## Source data
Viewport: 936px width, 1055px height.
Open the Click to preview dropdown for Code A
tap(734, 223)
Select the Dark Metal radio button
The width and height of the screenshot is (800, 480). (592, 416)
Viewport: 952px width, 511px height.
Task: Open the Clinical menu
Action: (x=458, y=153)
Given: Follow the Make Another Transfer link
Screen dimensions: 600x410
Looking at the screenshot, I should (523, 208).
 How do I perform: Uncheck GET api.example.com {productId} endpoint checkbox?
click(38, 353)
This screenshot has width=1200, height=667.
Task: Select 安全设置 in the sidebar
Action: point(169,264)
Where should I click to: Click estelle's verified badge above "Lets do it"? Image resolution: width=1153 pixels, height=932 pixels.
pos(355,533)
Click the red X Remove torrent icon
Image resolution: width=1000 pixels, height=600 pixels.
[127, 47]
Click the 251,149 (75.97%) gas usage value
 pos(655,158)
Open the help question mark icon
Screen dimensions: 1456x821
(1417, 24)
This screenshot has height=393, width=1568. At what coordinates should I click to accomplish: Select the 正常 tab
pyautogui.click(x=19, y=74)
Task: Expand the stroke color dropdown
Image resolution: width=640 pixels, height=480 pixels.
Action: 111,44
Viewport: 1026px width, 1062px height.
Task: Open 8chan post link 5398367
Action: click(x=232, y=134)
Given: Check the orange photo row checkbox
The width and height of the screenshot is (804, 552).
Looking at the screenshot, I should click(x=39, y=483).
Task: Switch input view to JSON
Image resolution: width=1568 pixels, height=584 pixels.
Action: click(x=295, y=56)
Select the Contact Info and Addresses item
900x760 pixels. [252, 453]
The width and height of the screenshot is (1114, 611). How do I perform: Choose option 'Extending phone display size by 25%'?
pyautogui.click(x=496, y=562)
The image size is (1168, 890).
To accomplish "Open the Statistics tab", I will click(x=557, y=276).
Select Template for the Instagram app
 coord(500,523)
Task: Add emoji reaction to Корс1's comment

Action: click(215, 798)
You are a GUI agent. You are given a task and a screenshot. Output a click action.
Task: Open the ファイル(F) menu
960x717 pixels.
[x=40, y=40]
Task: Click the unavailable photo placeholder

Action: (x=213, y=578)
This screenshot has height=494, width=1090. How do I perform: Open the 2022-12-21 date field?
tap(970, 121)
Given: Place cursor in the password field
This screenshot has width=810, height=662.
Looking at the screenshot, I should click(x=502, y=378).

## Problem description
Repeat the entries word for word. Skip none of them.

## Exercise response
Viewport: 936px width, 1055px height.
Open the Click to preview dropdown for Code A
tap(734, 223)
Select the Dark Metal radio button
The width and height of the screenshot is (800, 480). (592, 416)
Viewport: 952px width, 511px height.
Task: Open the Clinical menu
Action: (x=458, y=153)
Given: Follow the Make Another Transfer link
Screen dimensions: 600x410
Looking at the screenshot, I should (523, 208).
 How do I perform: Uncheck GET api.example.com {productId} endpoint checkbox?
click(38, 353)
This screenshot has width=1200, height=667.
Task: Select 安全设置 in the sidebar
Action: point(169,264)
Where should I click to: Click estelle's verified badge above "Lets do it"? Image resolution: width=1153 pixels, height=932 pixels.
pos(355,533)
Click the red X Remove torrent icon
Image resolution: width=1000 pixels, height=600 pixels.
[127, 47]
Click the 251,149 (75.97%) gas usage value
 pos(655,158)
Open the help question mark icon
Screen dimensions: 1456x821
(1417, 24)
This screenshot has height=393, width=1568. At what coordinates should I click to accomplish: Select the 正常 tab
pyautogui.click(x=19, y=74)
Task: Expand the stroke color dropdown
Image resolution: width=640 pixels, height=480 pixels.
Action: 111,44
Viewport: 1026px width, 1062px height.
Task: Open 8chan post link 5398367
Action: click(x=232, y=134)
Given: Check the orange photo row checkbox
The width and height of the screenshot is (804, 552).
Looking at the screenshot, I should click(x=39, y=483).
Task: Switch input view to JSON
Image resolution: width=1568 pixels, height=584 pixels.
Action: click(x=295, y=56)
Select the Contact Info and Addresses item
900x760 pixels. [252, 453]
The width and height of the screenshot is (1114, 611). How do I perform: Choose option 'Extending phone display size by 25%'?
pyautogui.click(x=496, y=562)
The image size is (1168, 890).
To accomplish "Open the Statistics tab", I will click(x=557, y=276).
Select Template for the Instagram app
 coord(500,523)
Task: Add emoji reaction to Корс1's comment

Action: click(215, 798)
You are a GUI agent. You are given a task and a screenshot. Output a click action.
Task: Open the ファイル(F) menu
960x717 pixels.
[x=40, y=40]
Task: Click the unavailable photo placeholder

Action: (x=213, y=578)
This screenshot has height=494, width=1090. How do I perform: Open the 2022-12-21 date field?
tap(970, 121)
Given: Place cursor in the password field
This screenshot has width=810, height=662.
Looking at the screenshot, I should click(x=502, y=378).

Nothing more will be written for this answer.